当初の目的と全く同じ目的意識に回帰して、しかしそれまでの余裕は一切消え失せたまま、男は人々に用意された道を駆ける。

 左右を見渡す。携帯端末をかざして、写真や動画を取る者が居る。どこかに電話をかけて、大声で実況する者も居る。

 その少し上を見やる。窓から漏れ出る光。ネオンの極彩色。どこまで走っても途切れる事のない街灯の光。

 ぐるりどこを見渡しても、男が望むような闇など存在しない。ただ眩く、ただ人が溢れかえって、こちらを見ているだけ。それだけの事が何と恐ろしいのか。
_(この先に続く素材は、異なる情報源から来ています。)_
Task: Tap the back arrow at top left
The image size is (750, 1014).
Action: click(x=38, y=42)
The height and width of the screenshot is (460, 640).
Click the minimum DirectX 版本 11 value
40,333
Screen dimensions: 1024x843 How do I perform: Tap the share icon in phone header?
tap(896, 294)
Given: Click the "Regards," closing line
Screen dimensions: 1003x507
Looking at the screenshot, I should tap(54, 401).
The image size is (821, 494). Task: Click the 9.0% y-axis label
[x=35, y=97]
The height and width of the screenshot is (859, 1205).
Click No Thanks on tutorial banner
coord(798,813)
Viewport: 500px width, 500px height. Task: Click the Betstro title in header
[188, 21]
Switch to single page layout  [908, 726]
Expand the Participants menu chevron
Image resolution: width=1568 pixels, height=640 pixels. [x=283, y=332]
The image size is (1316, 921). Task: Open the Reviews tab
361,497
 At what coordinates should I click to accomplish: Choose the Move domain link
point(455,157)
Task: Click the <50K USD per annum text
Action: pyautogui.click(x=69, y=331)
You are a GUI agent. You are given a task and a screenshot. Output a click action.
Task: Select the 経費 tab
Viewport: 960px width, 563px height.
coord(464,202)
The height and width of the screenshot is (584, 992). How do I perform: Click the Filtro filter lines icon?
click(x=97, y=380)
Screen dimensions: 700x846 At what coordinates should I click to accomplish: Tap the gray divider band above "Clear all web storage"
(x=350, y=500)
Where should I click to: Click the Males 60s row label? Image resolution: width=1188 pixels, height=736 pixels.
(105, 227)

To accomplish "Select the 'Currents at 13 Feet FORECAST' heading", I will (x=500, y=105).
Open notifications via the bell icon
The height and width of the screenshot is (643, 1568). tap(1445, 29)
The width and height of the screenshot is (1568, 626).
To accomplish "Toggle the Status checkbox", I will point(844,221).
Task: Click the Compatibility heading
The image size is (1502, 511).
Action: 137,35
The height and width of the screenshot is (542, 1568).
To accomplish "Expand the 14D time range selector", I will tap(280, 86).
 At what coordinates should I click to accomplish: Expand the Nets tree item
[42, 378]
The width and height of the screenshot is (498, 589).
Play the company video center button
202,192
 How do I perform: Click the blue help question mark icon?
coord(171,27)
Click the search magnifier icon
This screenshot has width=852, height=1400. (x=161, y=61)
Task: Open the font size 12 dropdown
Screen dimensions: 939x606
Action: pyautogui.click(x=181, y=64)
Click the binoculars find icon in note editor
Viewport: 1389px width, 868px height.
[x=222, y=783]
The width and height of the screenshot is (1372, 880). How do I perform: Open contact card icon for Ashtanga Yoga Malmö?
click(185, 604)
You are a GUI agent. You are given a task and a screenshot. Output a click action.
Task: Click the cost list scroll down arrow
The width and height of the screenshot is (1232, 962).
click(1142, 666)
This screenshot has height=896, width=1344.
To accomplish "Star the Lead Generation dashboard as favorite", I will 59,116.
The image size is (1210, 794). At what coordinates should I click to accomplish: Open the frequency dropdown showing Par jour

 異界に迷い込んだような頼りなさに、思考も視界も揺られ続けてはや10分。

彼方から甲高いサイレンが聞こえた。ようやく警官隊のお出ましだ。

悪夢を漂うような感覚だった男の脳裏に『常識的な危機』に対する警鐘が打ち鳴らされ、背筋に緊張と冷たい汗が流れる。

 これはいよいよ覚悟せねばなるまい──。悪夢の結末がうっすらと予感できた。


 ……しかし男の焦燥とは裏腹に、彼ら公僕は男の存在を完璧に無視せしめた。

男の存在に気づいていない訳でも、はたまたそれ処ではない別の捕物がある訳でもない。

なぜなら聞こえてきた怒声が、


「おい、混雑のどさくさで痴漢とかするなよ!」

「眺めるなら行儀よく!気分が悪くなった物は救急隊が控えているので連絡するように!」

「現在捕物中につき、お急ぎの方は迂回をお願い致します!繰り返します、現在捕物中です!」


 という、この見世物の交通整理を促すアナウンスだったからだ。


 本来の追跡者に完全に無視され、再び理不尽な悪夢に迷い込んだ感覚が訪れた。

まるで意味が分からない。連中が己を捕まえに来ないというのならば、いつまでこうしていれば良いのか?

疲れ果て、逃走を諦めるまでか?全ての観衆が飽きるまでか?…それとも、悪夢の権化──『掌』に捕まるまでか?


 ──そうだ、『掌』。街の影から染み出すようにして現れたあの男が、今も追いかけてきているのだ。

一心不乱に、何の躊躇もなく、ただ淡々と迫り来る姿を思い出し、ぶるりと総身が震えた。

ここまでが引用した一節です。